By Father Thomas Esposito
Special to The Texas Catholic
The modern Greek word for “Thank you,” eucharisto, immediately calls to our Christian minds the gift of Christ’s body and blood, commemorated in our Eucharistic liturgy. The proper response to eucharisto today might not be as recognizable, but it is equally rich in theological meaning. The word parakalo, which functions as “You’re welcome” in contemporary Greek, has at its core a wide variety of connotations, among them legal defense or advocacy, consolation, encouragement, comfort. In a strangely beautiful way, these words for “Thank you” and “You’re welcome” introduce us into the mysterious relationship between two persons of the Trinity: the Son and the Holy Spirit.

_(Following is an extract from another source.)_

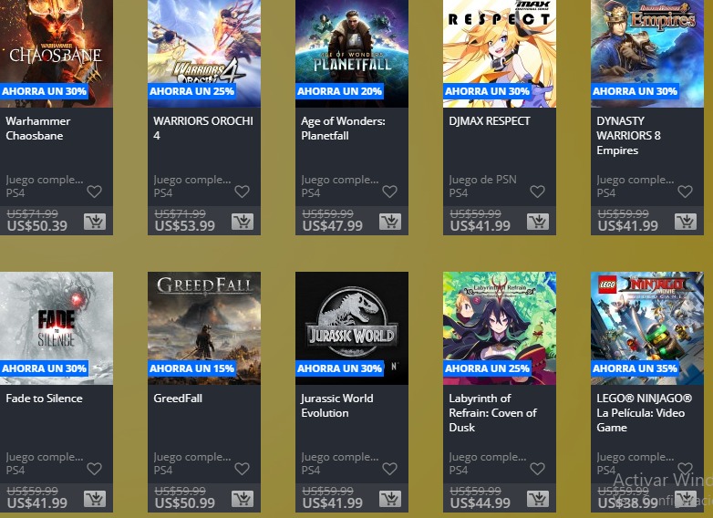Open the Fade to Silence cover thumbnail
The width and height of the screenshot is (713, 518).
pyautogui.click(x=57, y=328)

Jesus himself, the giver of his own Eucharistic flesh and blood (see John 6:48-58), encourages his disciples at the Last Supper, assuring them that the Father will send in his name a Parakletos – an advocate, a comforter – after his death and resurrection (John 14:16-17, 26). This is the primary name Jesus employs in the Gospel of John to describe the Holy Spirit. The Parakletos is “the spirit of truth” who will teach the disciples and testify to the love between the Father and the Son (John 14:26; 15:26). Jesus pledges that the Spirit of truth coming after him will share what the Father wants to share with his disciples: the very life and glory of God (John 16:7-15; see also 1 John 1:1-3). The modern Greek language thus gives us a lovely insight into the inner workings of the Trinity. God the Father allows us to say eucharisto, “Thank you,” for the Son’s gift of his body and blood, and Jesus the Son in turns tells us parakalo, “You’re welcome,” by means of the Holy Spirit.

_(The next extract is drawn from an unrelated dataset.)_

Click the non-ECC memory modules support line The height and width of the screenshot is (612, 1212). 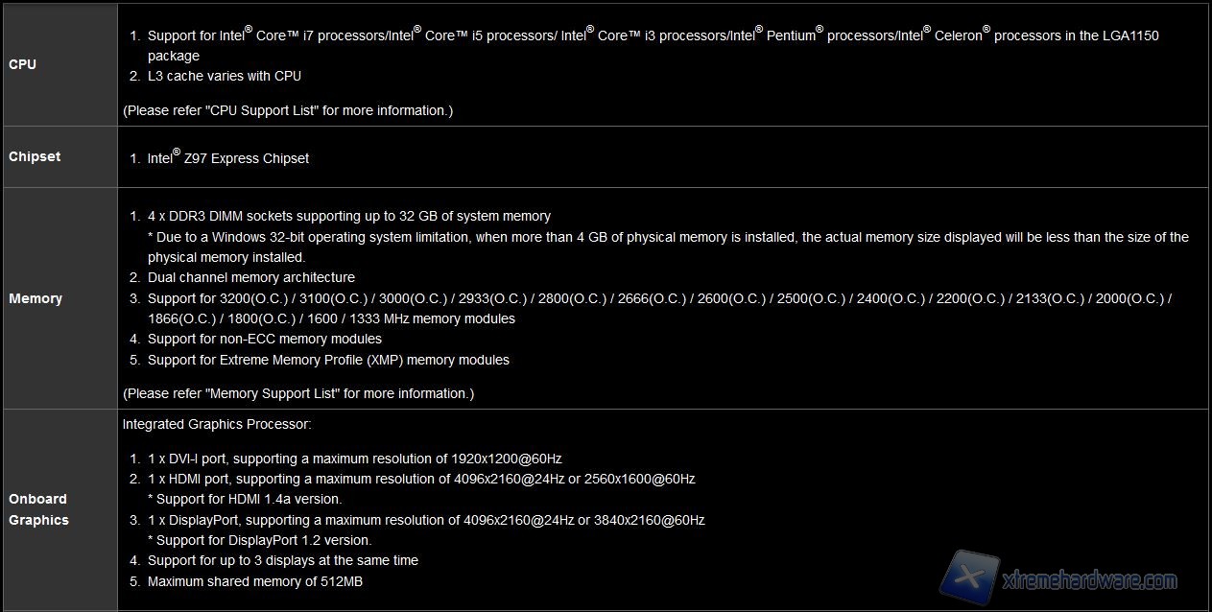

But what exactly does the Holy Spirit do? We can easily lose ourselves in these lofty musings beyond the veil of our limited understanding, but Jesus thankfully (eucharisto-ly?) invites us into this communion of love. He reveals the essence of this communion by asserting that we are to do exactly as the Spirit does: “When the Parakletos comes whom I will send you from the Father, the Spirit of truth that proceeds from the Father, he will testify to me. And you also testify, because you have been with me from the beginning” (John 15:26-27). By guiding us into “all truth” (John 16:13), the Holy Spirit equips us to testify to the sacrificial love of Christ that inspires our faith and hope, and encourages us to inspire in others that shared faith and hope.

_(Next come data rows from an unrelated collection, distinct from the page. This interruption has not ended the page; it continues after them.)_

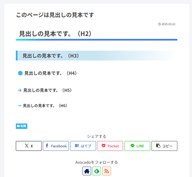Click the H3 heading with blue bar
Screen dimensions: 192x177
[51, 56]
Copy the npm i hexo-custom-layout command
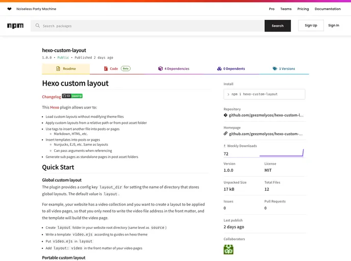The height and width of the screenshot is (261, 351). (x=264, y=94)
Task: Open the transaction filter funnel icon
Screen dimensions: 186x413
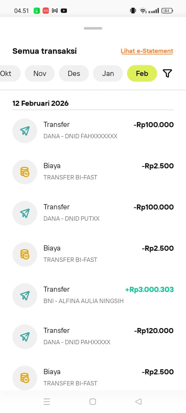Action: click(x=167, y=73)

Although St. Paul does not refer to the Holy Spirit as the Parakletos, he certainly understands the graced logic of our imitation of the divine communion. Paul, not-so-subtly hammering home the same root word five times in one sentence, praises the Father as “the God of all encouragement [paraklesis], the one encouraging [parakalon] us in our every affliction so that we can encourage those in affliction through the encouragement by which we ourselves are encouraged by God” (2 Corinthians 1:3-4). If you need any paraklesis when suffering threatens to rupture your calm or even your relationships with God and others, let Paul’s sustained focus on this single word be a constant source of grace: “For as Christ’s sufferings overflow to us, so through Christ does our encouragement also overflow. If we are afflicted, it is for your encouragement and salvation; if we are encouraged, it is for your encouragement, which enables you to endure the same sufferings that we suffer. Our hope for you is firm, for we know that as you share in the sufferings, you also share in the encouragement” (2 Corinthians 1:5-7).
The work of the Spirit is rarely detected by human and material measurements (see John 3:8), and we are often reluctant to invoke the Paraclete’s help precisely when we fail to see any worldly cause for encouragement. That is why, with Pentecost approaching, we must become mindful of our divine manners: let us always remain faithful in seeking the Son’s eucharisto and the Spirit’s consoling parakalo to our prayers and perseverance!
Father Thomas Esposito, O.Cist., is a monk at the Cistercian Abbey of Our Lady of Dallas and teaches in the theology department at the University of Dallas in Irving.